The overall mood of Leonard Bernstein’s Candide is glee. True, the characters experience appalling misfortune at every turn: abduction; war; sex trafficking; earthquake; poverty; the loss of a buttock; and the imminent threat of being burned at the stake. But, in the spirit of Voltaire, the telling of this dreadful tale is all wit and hilarity. Think Monty Python’s “Always look on the bright side of life.”

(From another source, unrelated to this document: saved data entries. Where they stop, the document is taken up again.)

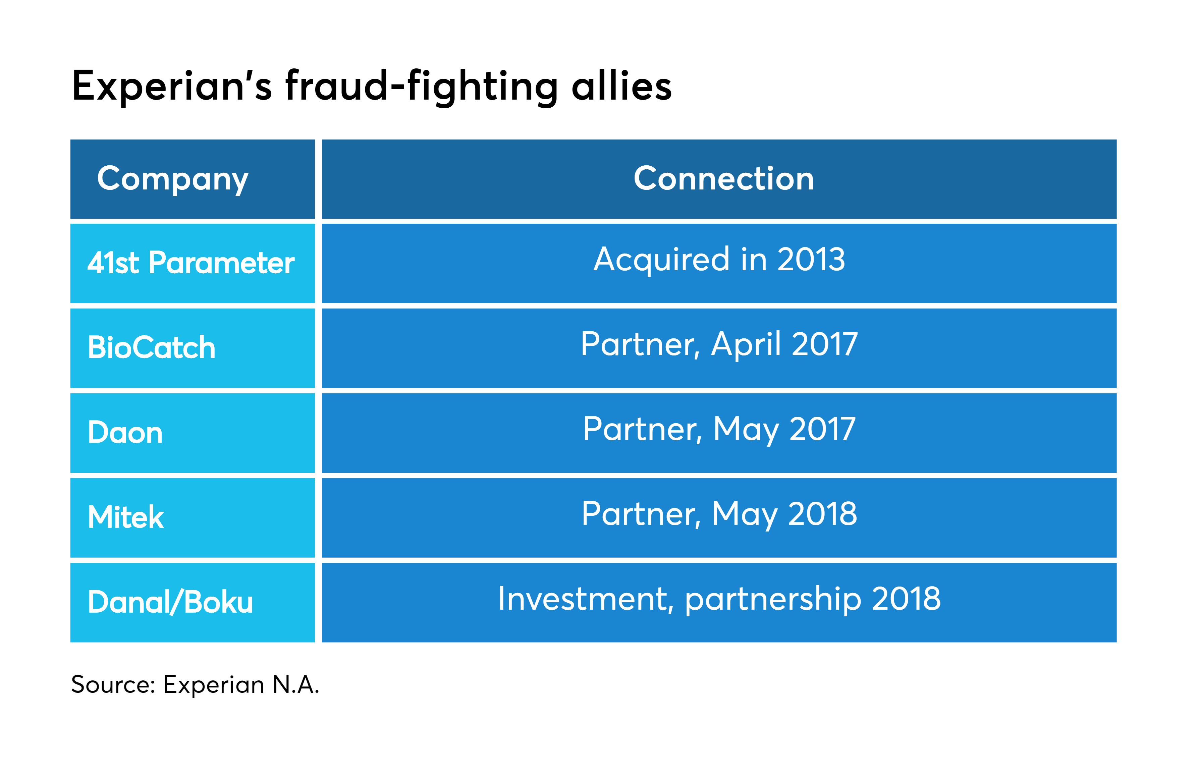Click the 41st Parameter company cell
The height and width of the screenshot is (778, 1194).
(x=193, y=263)
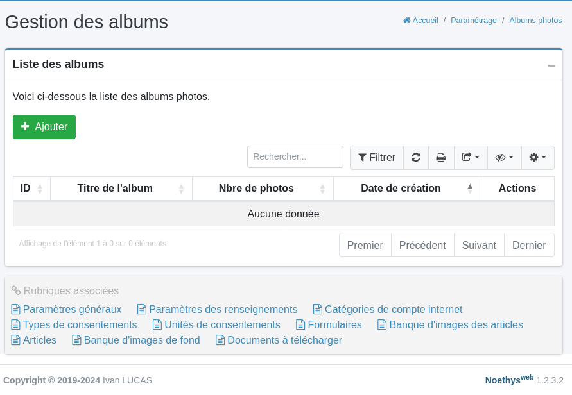Open the Paramètres généraux link

click(72, 309)
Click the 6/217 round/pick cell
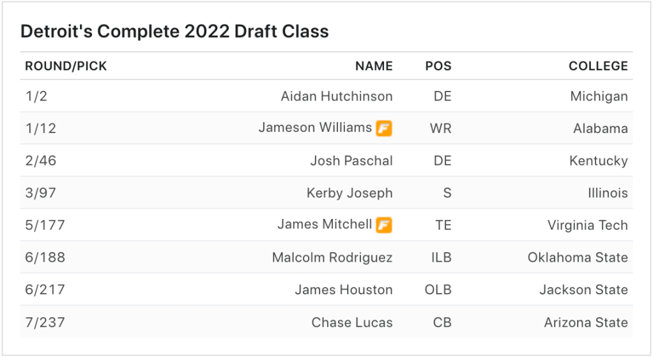 pos(45,290)
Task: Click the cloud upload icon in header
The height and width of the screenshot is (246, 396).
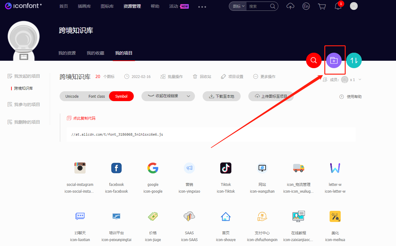Action: tap(290, 6)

The Overture is a medley of tunes from the show—as most Broadway overtures are—but it is built according to classical principles and in sonata form—as few Broadway overtures are. It begins with a four-note ascending fanfare in the brass and snare drum. This is the Westphalian Fanfare. Like the three-note whistle-call of the Jets that opens West Side Story, Bernstein makes use of the Fanfare throughout the show. A cheeky descending scale in woodwinds answers it, music the legendary philosopher Dr. Pangloss’s lessons in life:

Once one dismisses
The rest of all possible worlds,
One finds that this is
The best of all possible worlds.

The violins then launch the main theme, an aggressive “charge” from the battle of the Westphalian forces against the Bulgarian army. Strings and woodwinds exchange playful variants; the brass introduce a new martial figure; winds and xylophone respond exuberantly; and brass and timpani pound out the battle scene’s main march music. Further developments of the main theme settle into the cuddly duet of our young and perfectly happy pair, Candide and Cunegonde. “Oh, Happy We” has a nursery-rhyme catchiness about it:

Soon, when we feel we can afford it,
We’ll build a modest little farm.
We’ll buy a yacht and live aboard it,
Rolling in luxury and stylish charm.

The reprise of the opening music marks the overture’s Recapitulation. For the coda, Bernstein turns to “Glitter and Be Gay,” Cunegonde’s vainglorious answer to Gounod’s Jewel Song from Faust: “Ha! observe how bravely I conceal the dreadful, drea(head)ful shame I feel!” Then it’s back to the battle music; an outburst of “Oh, Happy We” from the horns; and one final joke: the last two bait-and-switch chords.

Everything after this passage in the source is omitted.